Ce matin semble identique à tous les matins, mais quelque chose, je ne saurais dire quoi, lorsque je pénètre dans le hall baigné de pénombre, me dit qu'il ne l'est pas. Ma routine bien calée rencontre l'inattendu : le frisson de l'intuition. Et cette intuition me souffle que je ne suis pas seul chez moi.

« C'est ridicule, me dis-je, pourquoi y aurait-il quelqu'un à l'intérieur ? J'ai fermé la porte à clé en partant, je viens d'ailleurs de l'ouvrir ! »

Une sensation de malaise me poursuit toutefois tandis que je traverse le salon, sans pouvoir m'empêcher de jeter des regards nerveux autour de moi. Bien entendu, la pièce est telle que je l'ai laissée à peine une heure plus tôt : Angèle a encore étalé ses poupées Barbie sur le tapis qui borde le canapé avant de partir pour l'école ; la télé en veille projette une image de paysage enneigé ; la table basse est encombrée d'un dossier de travail dont j'ai hâte de me débarrasser.

Tout paraît normal, et pourtant, je ne peux pas le nier, je sens comme une présence. Je n'aime pas cette impression désagréable – et assurément trompeuse, car il est absurde de penser que c'est le cas –, qui m’assaille, d'être observé à mon insu. C'est comme celle d'avoir oublié quelque chose quand on part en voyage, on ne peut pas mettre le doigt dessus mais il y a ce pressentiment mauvais que tout n'est pas clair.

Alors, pour dissiper le doute irrationnel qui m'envahit, je fais volte-face d'un mouvement brusque, rapide, qui ne laisse pas de temps au suspense.

Mais rien. La cuisine silencieuse me regarde de ses yeux vides : le four et la machine à laver, dans chaque coin.

« Je ne vais pas me mettre à fouiller mon propre appartement, alors que je dois régulièrement persuader Angèle qu'il n'y a aucun monstre sous son lit et le lui prouver, je songe. Une fois de plus, c'est ridicule. J'ai bien mieux à faire, comme tenter de boucler ce fichu dossier qui traine depuis des semaines... »

Sans plus attendre, pestant devant la pile qui m'attend sagement sur la table basse, je m'attelle à la tâche.

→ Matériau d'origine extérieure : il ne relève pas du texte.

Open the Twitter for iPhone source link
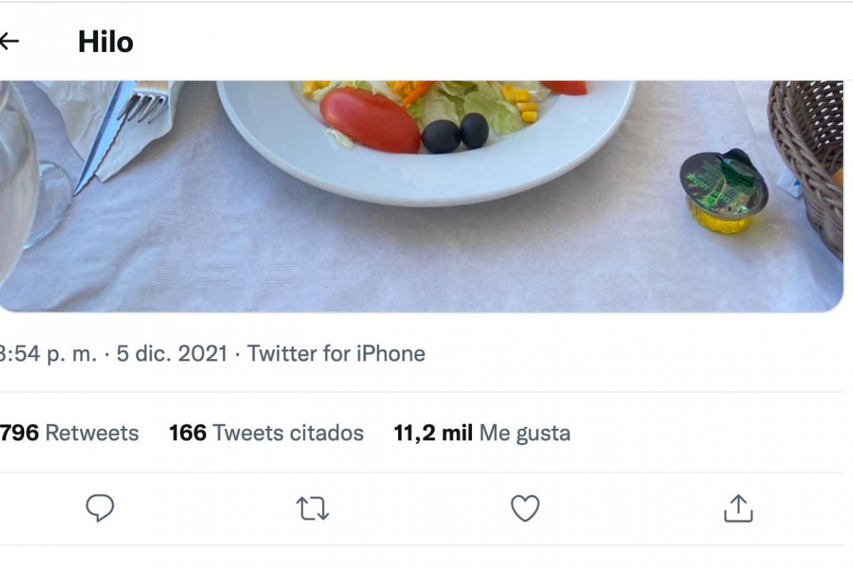 pos(336,353)
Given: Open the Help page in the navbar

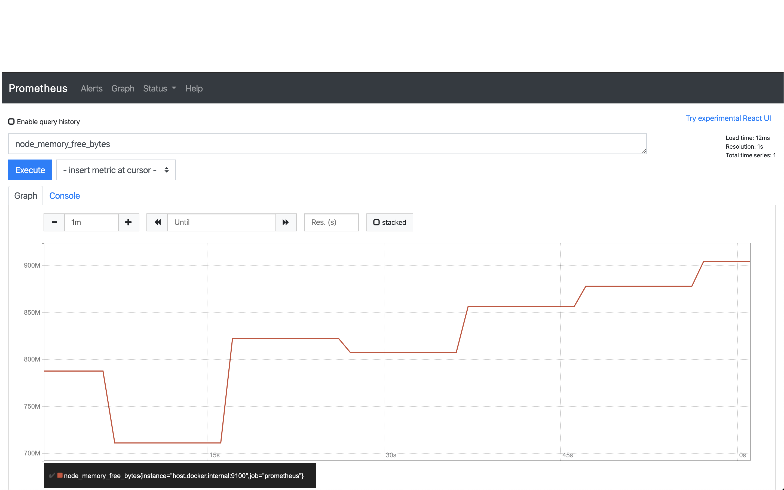Looking at the screenshot, I should pos(194,88).
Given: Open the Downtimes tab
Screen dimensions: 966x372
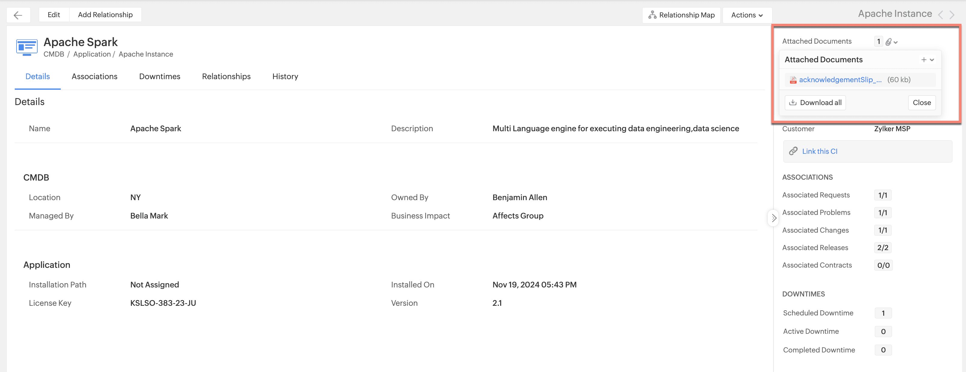Looking at the screenshot, I should (160, 77).
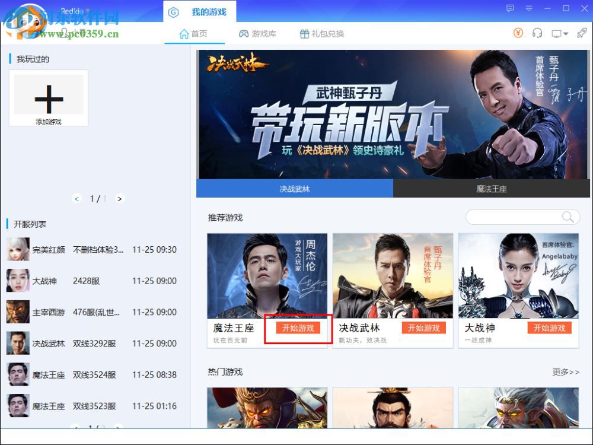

Les heures s'étirent, interminables, et à onze heures, je m'efforce de résister à l’envie de faire couler un cinquième café. Ce dossier plombant m'assomme à chaque fois, mais je crois bien qu'en poursuivant mes efforts un peu plus longtemps, je parviendrai à lui faire la peau avant le déjeuner.

La curieuse sensation qu'un intrus s'est introduit chez moi m'était sortie de l'esprit, jusqu'à ce qu'un bruit provenant de la chambre d’Angèle ne me fasse tout à coup lever la tête de ma besogne, soudain aux aguets. Sans savoir pourquoi, je songe : « C'est comme ça qu'on annonce les ennuis d'un personnage, dans un polar. Ça commence par des petits signes, puis la tragédie frappe... »

Irrité d'être interrompu sur la fin de ce dossier de malheur que je ne souhaite que brûler à l'essence, je me lève, et fais le tour des chambres avec impatience. Bien sûr, il n'y a toujours personne. Comment pourrait-il en être autrement ?

Mais cette sensation de ne pas être seul entre ces murs bien familiers est toujours là, palpable.

« Ça y est, je deviens parano. Est-ce que les traumatismes de mon passé avec Thelma m'ont atteint au point de devenir taré comme elle ? »

Soupirant, désabusé, je regagne le canapé. Je retourne à mon dossier sans plus trainer, me promettant que la prochaine fois qu'une « intuition » me frappe, je l'enverrai se faire voir au pays où finissent les suppos.

Peu après midi et demie, je pose mon stylo. Ça y est, j'ai enfin achevé ce fichu travail que mon N+1, un type plutôt cool pour un supérieur dans cette boîte de snobs, m'a refilé en pensant me flatter. Tu parles, la plaie... Ou alors, il me méprise et a trouvé le bon moyen de s'en débarrasser, auquel cas il cache bien son jeu. Mais au moins, c'est derrière moi, pour de bon.

Il y a quelqu'un.

C'est une certitude, cette fois. Des pas viennent tout juste de résonner dans le couloir, derrière le salon. Des pas nets, résolus. Pas les craquements caractéristiques du parquet qui travaille. Ça ne peut pas être un autre tour de mon imagination, et je refuse de croire que j'ai sombré dans la paranoïa comme ça...

Une bouffée de terreur me cloue sur place. Tous mes muscles sont crispés, mais je ne sais pas si face à un cambrioleur, ils me dicteraient de fuir ou d'affronter le danger. Dans l'immédiat, je suis juste figé sur le canapé.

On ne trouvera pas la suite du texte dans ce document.